Part of the class was a term paper on a famous baseball player. More than a biography, it was supposed to be a profile on the player, his accomplishments, and his greater impact on sports and life in general.
Everyone was assigned a player by the professor. Naturally, I got assigned Ted Williams.
As today is the 10th anniversary of the death of Ted Williams, I now present to you my final paper from the class “Ted Williams: The First Modern Sports Superstar”
The social status of “superstar” is an achieved goal that many wish to achieve but only few reach. It is not just enough to be a celebrity to be a superstar. Celebrities are simply famous for reasons either great or bad. To become greater than a celebrity, a superstar, one must possess talent greater than anyone else in their profession, they must have great public admiration, and they should be able to command a higher salary then many of their peers. Becoming a superstar means that one is at the top of their game and that few are like them in popular culture.
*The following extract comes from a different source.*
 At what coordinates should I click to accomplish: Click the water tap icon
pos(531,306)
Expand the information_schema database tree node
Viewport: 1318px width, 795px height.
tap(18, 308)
In American society, the idea of the superstar has changed dramatically from its earliest days. One place where this is highly evident is in our following of professional sports. Early superstars such as Babe Ruth, Honus Wagner, and Cy Young are romanticized with mythical stories seemingly reserved for the ancient gods of Greece or Rome. There is the story of Babe Ruth in the 1932 World Series where in Game 3 where it was claimed that he pointed his bat to dead centerfield with a two strike count, seemingly saying “I am going to hit the ball there”. Babe Ruth hit what ended up being the game-winning homerun on the very next swing. No one knows exactly what Babe Ruth did before the swing, but the story of the “Called Shot” has been mythicized into baseball, and American lore (Montville, 311).
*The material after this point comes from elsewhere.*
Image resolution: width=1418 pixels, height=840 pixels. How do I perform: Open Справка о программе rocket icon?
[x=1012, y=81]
Over the years, the idea of the American Superstar in popular culture has shifted from the romantic, to the fanatic following of their each and every move. Now today’s society has websites such as Deadspin and TMZ devoted to following superstars every move. The twenty-four hour news cycle and networks such as the Cable News Network and ESPN allow us as consumers to know what societies superstars are doing at all times. Superstars are also less romanticized then they were in the past. Anything, good or bad about a person can be discovered and be featured as the lead-story on MSNBC within minutes, and the results can be life-altering. It can be someone like professional golfer Tiger Woods, at one time one of the most popular people in the world, whose life changed following a car accident on November 27th, 2009 after the fall-out from the accident showed that he was having numerous extramarital affairs (Corrigan). The results of being a modern day celebrity caused a complete public transformation of the persona of Tiger Woods. No longer did people feel as if they knew Tiger Woods and the modern twenty-four hour news cycle was a big part of the changing of the Tiger Woods “brand”.
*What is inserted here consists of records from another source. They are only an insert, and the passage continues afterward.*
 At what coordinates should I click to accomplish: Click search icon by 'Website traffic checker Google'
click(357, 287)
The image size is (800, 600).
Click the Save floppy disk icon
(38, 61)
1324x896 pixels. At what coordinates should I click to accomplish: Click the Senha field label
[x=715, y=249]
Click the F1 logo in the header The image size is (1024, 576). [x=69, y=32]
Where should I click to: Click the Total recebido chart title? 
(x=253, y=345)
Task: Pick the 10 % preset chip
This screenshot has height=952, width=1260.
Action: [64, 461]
It is not as if superstars have acted differently over the years. In fact, the previously highly romanticized baseball superstar Babe Ruth divorced his first wife because of his own admitted infidelities and a daughter that never knew who her natural mother during her entire life (NYT). Yet, despite what would be considered “character-flaws” in today’s society and force us as the public to reexamine how we view Babe Ruth as a person and athlete, Babe Ruth is still romanticized though stories and film into the modern day.
At some point in American history, the idea of the superstar had to change from the “old” idea of what a superstar is and how we examine them, into the twenty-four hour news cycle of the “modern” superstar and the public following their every move.